D’Urberville’s bad temper cleared up at sight of hers; and he laughed heartily.
“Well, I like you all the better,” he said. “Come, let there be peace. I’ll never do it any more against your will. My life upon it now!”
Still Tess could not be induced to remount. She did not, however, object to his keeping his gig alongside her; and in this manner, at a slow pace, they advanced towards the village of Trantridge. From time to time d’Urberville exhibited a sort of fierce distress at the sight of the tramping he had driven her to undertake by his misdemeanour. She might in truth have safely trusted him now; but he had forfeited her confidence for the time, and she kept on the ground progressing thoughtfully, as if wondering whether it would be wiser to return home. Her resolve, however, had been taken, and it seemed vacillating even to childishness to abandon it now, unless for graver reasons. How could she face her parents, get back her box, and disconcert the whole scheme for the rehabilitation of her family on such sentimental grounds?
A few minutes later the chimneys of The Slopes appeared in view, and in a snug nook to the right the poultry-farm and cottage of Tess’ destination.

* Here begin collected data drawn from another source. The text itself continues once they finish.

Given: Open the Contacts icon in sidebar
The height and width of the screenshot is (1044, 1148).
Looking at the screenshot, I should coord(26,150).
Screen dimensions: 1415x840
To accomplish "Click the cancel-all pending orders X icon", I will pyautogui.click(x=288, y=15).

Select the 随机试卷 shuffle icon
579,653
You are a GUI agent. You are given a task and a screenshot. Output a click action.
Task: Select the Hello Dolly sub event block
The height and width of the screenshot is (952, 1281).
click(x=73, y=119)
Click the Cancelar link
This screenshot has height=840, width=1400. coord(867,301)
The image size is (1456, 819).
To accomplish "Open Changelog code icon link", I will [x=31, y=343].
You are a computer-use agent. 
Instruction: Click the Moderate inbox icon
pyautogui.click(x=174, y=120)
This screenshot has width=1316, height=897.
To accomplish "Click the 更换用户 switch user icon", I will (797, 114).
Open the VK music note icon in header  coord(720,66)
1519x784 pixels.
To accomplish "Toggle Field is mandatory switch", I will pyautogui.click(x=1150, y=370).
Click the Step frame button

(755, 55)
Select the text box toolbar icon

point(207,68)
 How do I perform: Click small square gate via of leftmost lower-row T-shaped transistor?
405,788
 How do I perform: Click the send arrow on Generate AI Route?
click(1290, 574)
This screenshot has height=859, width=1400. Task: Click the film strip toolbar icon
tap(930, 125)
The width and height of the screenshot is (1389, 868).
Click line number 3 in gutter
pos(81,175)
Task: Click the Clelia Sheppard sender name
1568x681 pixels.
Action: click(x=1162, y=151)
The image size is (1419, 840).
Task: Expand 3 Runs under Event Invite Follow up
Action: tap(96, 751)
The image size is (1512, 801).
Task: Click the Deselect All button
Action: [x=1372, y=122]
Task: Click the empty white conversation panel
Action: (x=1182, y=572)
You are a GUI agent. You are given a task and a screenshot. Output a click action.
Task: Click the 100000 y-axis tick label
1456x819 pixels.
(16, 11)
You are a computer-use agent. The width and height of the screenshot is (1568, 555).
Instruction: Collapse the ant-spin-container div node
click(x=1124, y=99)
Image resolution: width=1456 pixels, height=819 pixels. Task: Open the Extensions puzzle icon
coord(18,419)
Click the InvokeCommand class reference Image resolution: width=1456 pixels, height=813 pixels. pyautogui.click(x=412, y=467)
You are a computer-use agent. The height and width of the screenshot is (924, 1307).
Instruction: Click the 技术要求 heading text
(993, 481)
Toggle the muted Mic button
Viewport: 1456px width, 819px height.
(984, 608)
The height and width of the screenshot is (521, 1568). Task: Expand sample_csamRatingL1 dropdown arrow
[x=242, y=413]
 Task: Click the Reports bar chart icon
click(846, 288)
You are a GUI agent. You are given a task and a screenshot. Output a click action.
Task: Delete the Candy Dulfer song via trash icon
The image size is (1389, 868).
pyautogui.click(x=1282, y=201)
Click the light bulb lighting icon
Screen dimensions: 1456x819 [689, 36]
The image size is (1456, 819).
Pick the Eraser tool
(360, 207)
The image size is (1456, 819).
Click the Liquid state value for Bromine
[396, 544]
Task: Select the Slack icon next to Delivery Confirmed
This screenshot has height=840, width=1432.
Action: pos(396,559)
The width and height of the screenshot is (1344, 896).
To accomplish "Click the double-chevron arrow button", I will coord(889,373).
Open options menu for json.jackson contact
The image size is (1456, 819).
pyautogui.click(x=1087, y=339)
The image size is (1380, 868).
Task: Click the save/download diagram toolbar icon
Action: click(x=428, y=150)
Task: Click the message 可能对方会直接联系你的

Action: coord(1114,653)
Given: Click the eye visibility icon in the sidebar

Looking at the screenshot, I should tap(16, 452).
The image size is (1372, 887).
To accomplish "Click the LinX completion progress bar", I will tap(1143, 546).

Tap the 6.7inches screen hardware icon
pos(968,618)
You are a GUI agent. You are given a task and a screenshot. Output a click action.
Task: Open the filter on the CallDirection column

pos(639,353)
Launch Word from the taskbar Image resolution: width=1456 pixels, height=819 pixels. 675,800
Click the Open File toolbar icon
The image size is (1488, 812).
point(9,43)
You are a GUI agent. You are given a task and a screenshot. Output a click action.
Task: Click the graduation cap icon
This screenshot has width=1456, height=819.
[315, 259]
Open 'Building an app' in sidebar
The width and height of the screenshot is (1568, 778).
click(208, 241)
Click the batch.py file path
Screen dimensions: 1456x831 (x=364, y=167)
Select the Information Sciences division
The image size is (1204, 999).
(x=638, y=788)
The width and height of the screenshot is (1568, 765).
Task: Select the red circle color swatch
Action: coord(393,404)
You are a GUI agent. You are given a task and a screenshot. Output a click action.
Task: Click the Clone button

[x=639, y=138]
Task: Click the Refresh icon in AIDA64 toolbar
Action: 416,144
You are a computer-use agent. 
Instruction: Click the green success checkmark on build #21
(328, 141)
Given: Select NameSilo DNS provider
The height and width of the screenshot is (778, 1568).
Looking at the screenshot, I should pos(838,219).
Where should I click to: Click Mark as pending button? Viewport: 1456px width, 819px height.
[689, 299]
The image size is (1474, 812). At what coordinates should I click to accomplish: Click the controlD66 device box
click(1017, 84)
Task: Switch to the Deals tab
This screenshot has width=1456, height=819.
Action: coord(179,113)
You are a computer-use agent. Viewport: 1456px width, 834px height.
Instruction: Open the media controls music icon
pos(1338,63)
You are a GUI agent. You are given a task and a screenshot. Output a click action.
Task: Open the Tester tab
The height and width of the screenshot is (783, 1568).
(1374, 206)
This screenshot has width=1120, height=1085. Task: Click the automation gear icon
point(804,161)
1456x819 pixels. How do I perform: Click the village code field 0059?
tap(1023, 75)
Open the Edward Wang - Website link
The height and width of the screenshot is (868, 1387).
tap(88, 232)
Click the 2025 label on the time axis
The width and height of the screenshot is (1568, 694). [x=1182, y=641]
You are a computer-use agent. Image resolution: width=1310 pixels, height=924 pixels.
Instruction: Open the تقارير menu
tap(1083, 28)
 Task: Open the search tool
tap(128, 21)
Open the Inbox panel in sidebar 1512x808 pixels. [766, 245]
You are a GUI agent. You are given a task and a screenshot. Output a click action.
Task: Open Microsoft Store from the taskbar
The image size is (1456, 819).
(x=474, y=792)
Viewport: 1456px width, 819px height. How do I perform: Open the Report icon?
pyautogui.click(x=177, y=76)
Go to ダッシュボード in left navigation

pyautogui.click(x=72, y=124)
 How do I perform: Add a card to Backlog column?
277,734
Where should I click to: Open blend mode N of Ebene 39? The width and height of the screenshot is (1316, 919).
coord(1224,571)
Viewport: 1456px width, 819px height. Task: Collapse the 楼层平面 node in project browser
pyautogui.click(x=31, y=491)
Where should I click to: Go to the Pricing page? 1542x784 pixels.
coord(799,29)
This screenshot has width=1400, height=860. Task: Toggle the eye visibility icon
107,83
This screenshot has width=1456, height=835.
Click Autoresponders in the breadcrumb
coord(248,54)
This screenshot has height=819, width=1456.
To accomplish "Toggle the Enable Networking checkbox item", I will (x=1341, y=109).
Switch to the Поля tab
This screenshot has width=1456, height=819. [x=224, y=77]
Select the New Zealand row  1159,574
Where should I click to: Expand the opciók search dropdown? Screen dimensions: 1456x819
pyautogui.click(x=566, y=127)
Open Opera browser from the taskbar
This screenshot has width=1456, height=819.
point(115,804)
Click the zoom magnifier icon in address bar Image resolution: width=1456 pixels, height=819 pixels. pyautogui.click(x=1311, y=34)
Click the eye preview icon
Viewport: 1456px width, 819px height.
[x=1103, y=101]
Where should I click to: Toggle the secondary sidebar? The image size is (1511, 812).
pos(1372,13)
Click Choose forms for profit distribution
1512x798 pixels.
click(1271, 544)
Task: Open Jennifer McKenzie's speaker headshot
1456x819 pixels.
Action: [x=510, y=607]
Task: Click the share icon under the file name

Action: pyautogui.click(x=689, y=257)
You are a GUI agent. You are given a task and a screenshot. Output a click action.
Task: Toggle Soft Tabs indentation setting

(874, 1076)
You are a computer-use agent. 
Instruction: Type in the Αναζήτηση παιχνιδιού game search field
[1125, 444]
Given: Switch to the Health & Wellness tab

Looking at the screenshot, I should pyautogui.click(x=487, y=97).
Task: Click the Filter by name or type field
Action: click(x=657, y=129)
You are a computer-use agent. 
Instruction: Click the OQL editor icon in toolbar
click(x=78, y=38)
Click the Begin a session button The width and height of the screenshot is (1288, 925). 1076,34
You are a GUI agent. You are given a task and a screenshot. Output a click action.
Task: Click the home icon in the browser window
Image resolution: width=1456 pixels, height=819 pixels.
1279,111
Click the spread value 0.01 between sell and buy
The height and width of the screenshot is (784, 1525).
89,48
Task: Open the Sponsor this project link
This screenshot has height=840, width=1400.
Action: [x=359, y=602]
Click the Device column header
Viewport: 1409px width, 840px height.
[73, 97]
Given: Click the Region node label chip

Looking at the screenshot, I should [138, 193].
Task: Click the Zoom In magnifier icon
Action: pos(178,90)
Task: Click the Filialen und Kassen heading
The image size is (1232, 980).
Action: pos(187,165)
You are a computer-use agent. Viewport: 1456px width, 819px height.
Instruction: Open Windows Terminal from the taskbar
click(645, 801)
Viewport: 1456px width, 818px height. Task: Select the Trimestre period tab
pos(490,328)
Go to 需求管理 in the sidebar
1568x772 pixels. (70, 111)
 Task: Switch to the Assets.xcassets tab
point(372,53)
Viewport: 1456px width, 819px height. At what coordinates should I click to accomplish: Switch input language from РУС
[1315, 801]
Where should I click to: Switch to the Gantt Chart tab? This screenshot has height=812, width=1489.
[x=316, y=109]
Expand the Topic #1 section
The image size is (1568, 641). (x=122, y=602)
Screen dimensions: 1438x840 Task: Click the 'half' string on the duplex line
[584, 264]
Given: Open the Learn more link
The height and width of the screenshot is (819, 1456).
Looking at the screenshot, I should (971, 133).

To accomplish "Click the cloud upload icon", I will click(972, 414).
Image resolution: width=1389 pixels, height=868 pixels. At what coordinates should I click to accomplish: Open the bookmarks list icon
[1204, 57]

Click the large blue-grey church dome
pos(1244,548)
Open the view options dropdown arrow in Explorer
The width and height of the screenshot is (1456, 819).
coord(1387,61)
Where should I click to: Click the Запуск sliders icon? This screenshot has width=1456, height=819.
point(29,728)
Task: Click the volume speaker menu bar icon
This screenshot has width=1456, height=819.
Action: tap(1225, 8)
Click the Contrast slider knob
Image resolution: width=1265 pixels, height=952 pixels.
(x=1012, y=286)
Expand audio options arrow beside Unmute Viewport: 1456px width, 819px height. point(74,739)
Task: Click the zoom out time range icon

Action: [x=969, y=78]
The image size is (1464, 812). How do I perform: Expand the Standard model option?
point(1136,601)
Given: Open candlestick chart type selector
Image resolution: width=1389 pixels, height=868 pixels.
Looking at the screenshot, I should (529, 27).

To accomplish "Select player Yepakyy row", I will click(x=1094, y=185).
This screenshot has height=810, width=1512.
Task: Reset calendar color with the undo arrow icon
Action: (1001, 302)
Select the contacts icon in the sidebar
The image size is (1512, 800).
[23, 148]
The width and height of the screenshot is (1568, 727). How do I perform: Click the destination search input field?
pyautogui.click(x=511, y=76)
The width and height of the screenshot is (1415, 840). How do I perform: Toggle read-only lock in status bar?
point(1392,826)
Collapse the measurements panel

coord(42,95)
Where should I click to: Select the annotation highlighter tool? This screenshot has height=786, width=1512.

The community of fowls to which Tess had been appointed as supervisor, purveyor, nurse, surgeon, and friend made its headquarters in an old thatched cottage standing in an enclosure that had once been a garden, but was now a trampled and sanded square. The house was overrun with ivy, its chimney being enlarged by the boughs of the parasite to the aspect of a ruined tower. The lower rooms were entirely given over to the birds, who walked about them with a proprietary air, as though the place had been built by themselves, and not by certain dusty copyholders who now lay east and west in the churchyard. The descendants of these bygone owners felt it almost as a slight to their family when the house which had so much of their affection, had cost so much of their forefathers’ money, and had been in their possession for several generations before the d’Urbervilles came and built here, was indifferently turned into a fowl-house by Mrs Stoke-d’Urberville as soon as the property fell into hand according to law. “’Twas good enough for Christians in grandfather’s time,” they said.